- [WRITTEN INSTRUCTION 1]:
Copy the entries below word for word, from the line containing "Given: Enable 'Ask end-users to agree' toggle" through the end of the entries, including both ends. Leave out the pictures.

- [EXCERPT TO READ]:
In the midst of Trump’s word diarrhea yesterday around everything from NAFTA (I feel like I should write about this but of course Trump doesn’t even understand what NAFTA is) to the 9th Circuit, he dropped something that is genuinely pretty concerning, and that’s potentially getting rid of the recent national monuments in the West created not only by Obama but also by Clinton.

The Antiquities Act of 1906 gives the president of the United States the power to designate lands and waters for permanent protection. Almost every president since Teddy Roosevelt has used the Act to place extraordinary archaeological, historic and natural sites under protection and out of reach of commercial exploitation.

Many sites originally designated as national monuments were later upgraded by Congress to become national parks, including Bryce Canyon, Saguaro and Death Valley. In many cases in the past, the Antiquities Act allowed presidents to protect vital natural and cultural resources when congressional leaders, often compromised by their ties to special interests representing coal, oil, timber and mining industries, were reluctant or unwilling to act.

A new Executive Order signed by President Trump on April 26th, 2017 puts this important regulatory tool for conservation and historic preservation at risk. The clear intention of the Executive Order is to lay the groundwork for shrinking national monuments or rescinding their designation entirely, in order to open currently protected public lands for untrammeled growth in coal, oil and minerals extraction.

The Executive Order requires the Secretary of the Interior to review all presidential designations since 1996 of national monuments over 100,000 acres in size. However, in the short-term it appears particularly aimed at reversing designations or reducing the size of Grand Staircase-Escalante and Bears Ears national monuments, which together comprise 3.23 million acres in Utah.

- [WRITTEN INSTRUCTION 2]:
Repeat word for word the part of the national monuments passage above that runs from "The Antiquities Act of" through "of commercial exploitation.", inclusive.

- [RECORD EXTRACTS]:
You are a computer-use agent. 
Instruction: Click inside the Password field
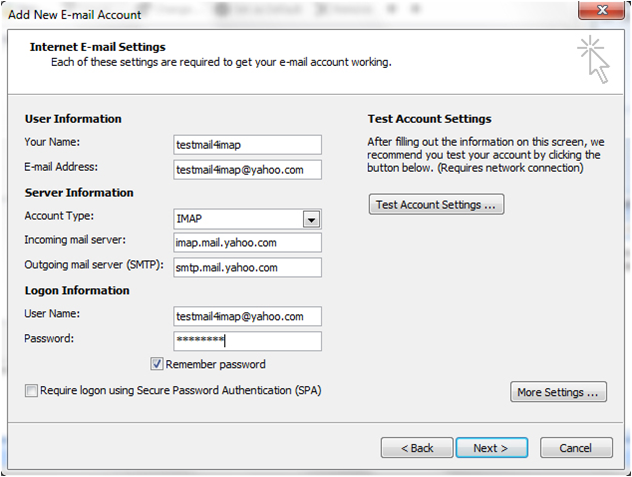pyautogui.click(x=247, y=341)
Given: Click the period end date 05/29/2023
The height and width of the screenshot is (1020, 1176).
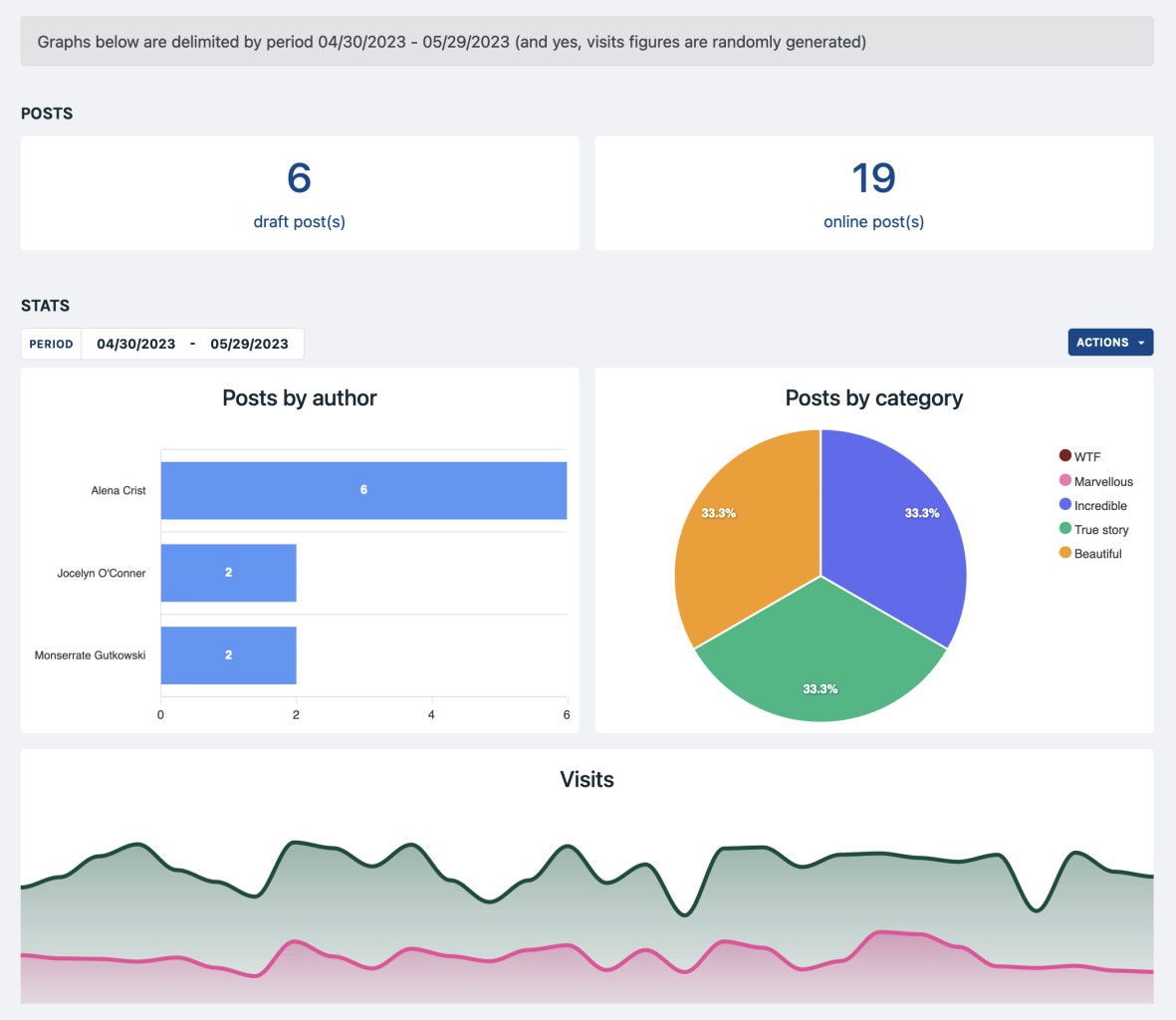Looking at the screenshot, I should tap(249, 344).
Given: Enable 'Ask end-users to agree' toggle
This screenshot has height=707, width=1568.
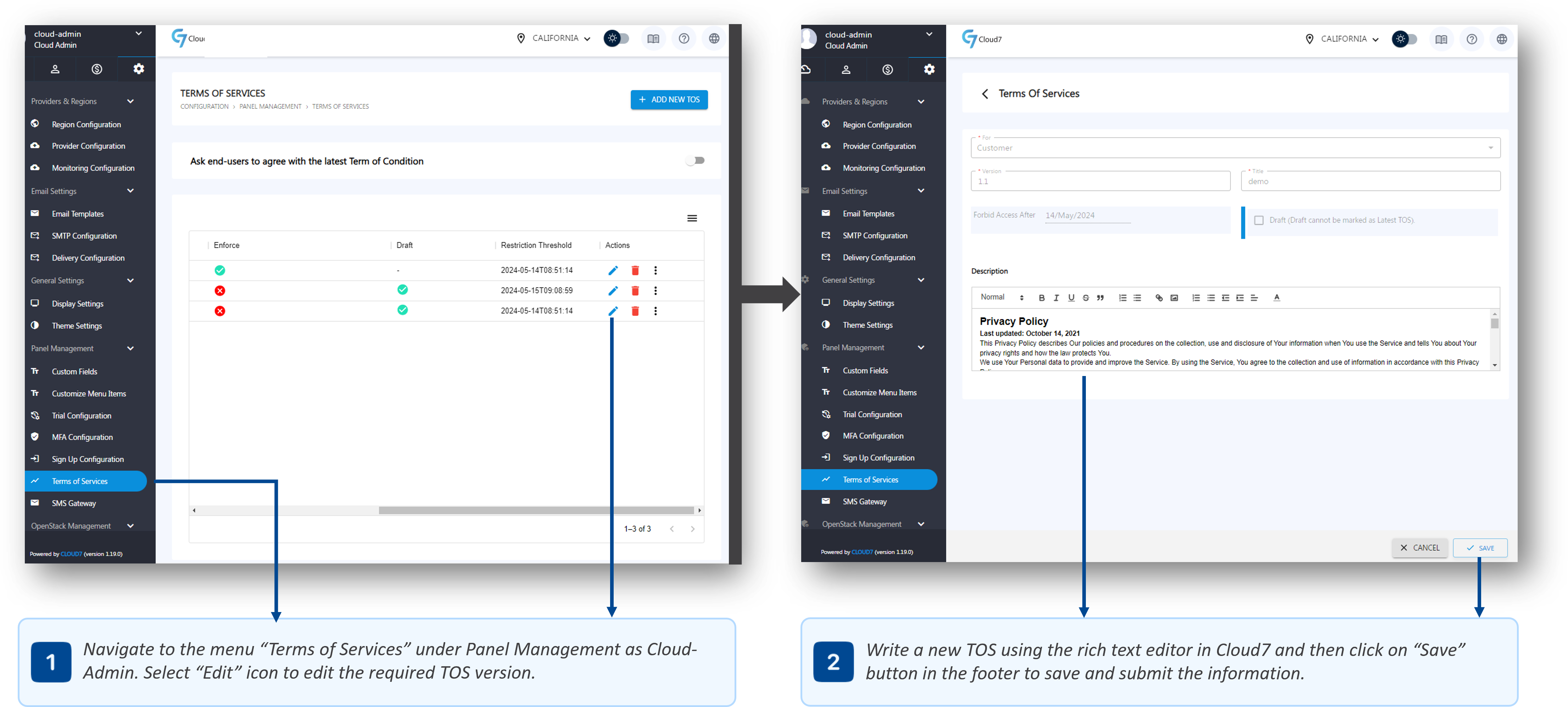Looking at the screenshot, I should click(x=695, y=161).
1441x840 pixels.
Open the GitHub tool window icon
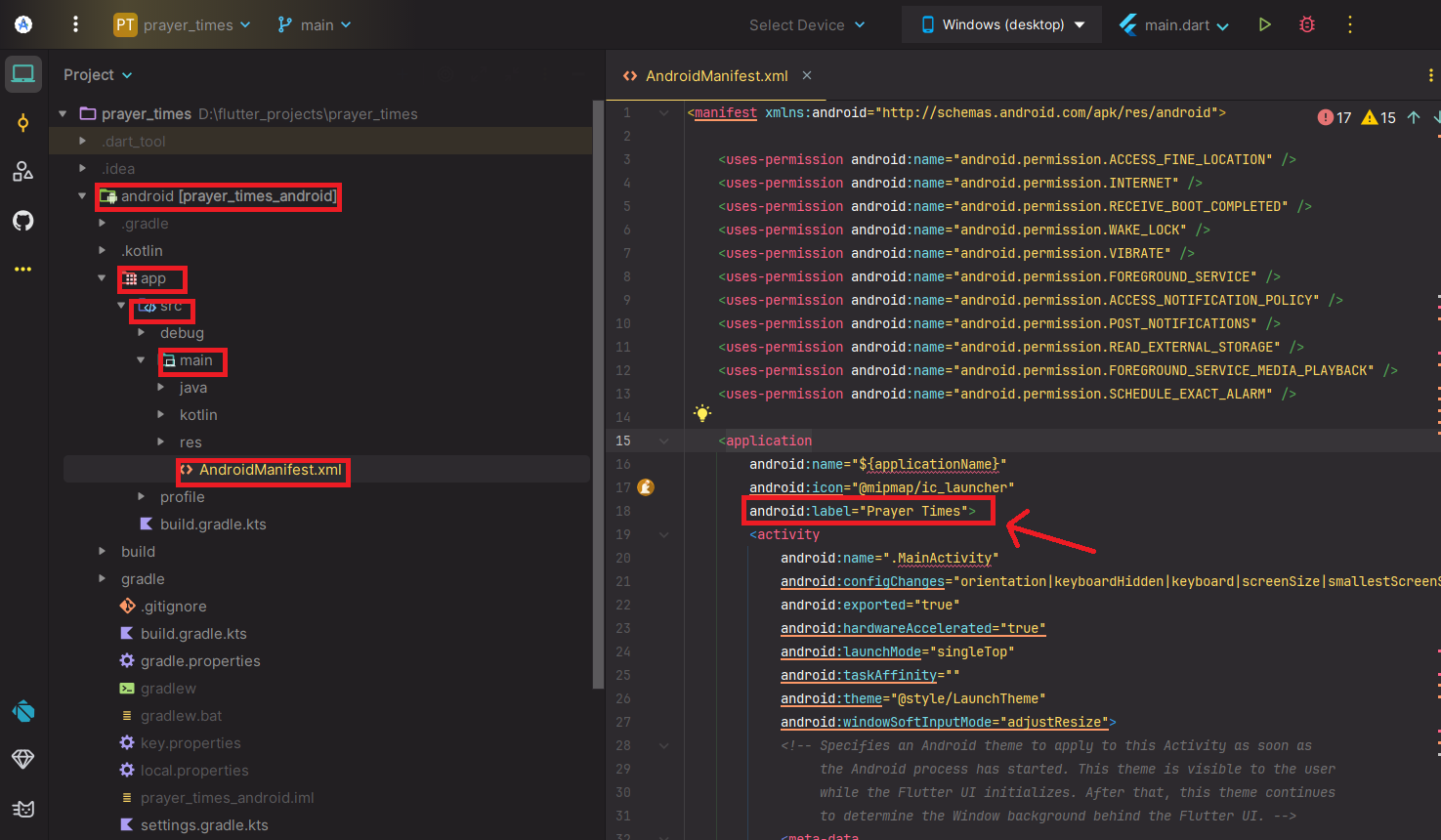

- [CORRECT OUTPUT 1]:
Given: Enable 'Ask end-users to agree' toggle
This screenshot has height=707, width=1568.
Looking at the screenshot, I should click(x=695, y=161).
1441x840 pixels.
Open the GitHub tool window icon

- [CORRECT OUTPUT 2]:
The Antiquities Act of 1906 gives the president of the United States the power to designate lands and waters for permanent protection. Almost every president since Teddy Roosevelt has used the Act to place extraordinary archaeological, historic and natural sites under protection and out of reach of commercial exploitation.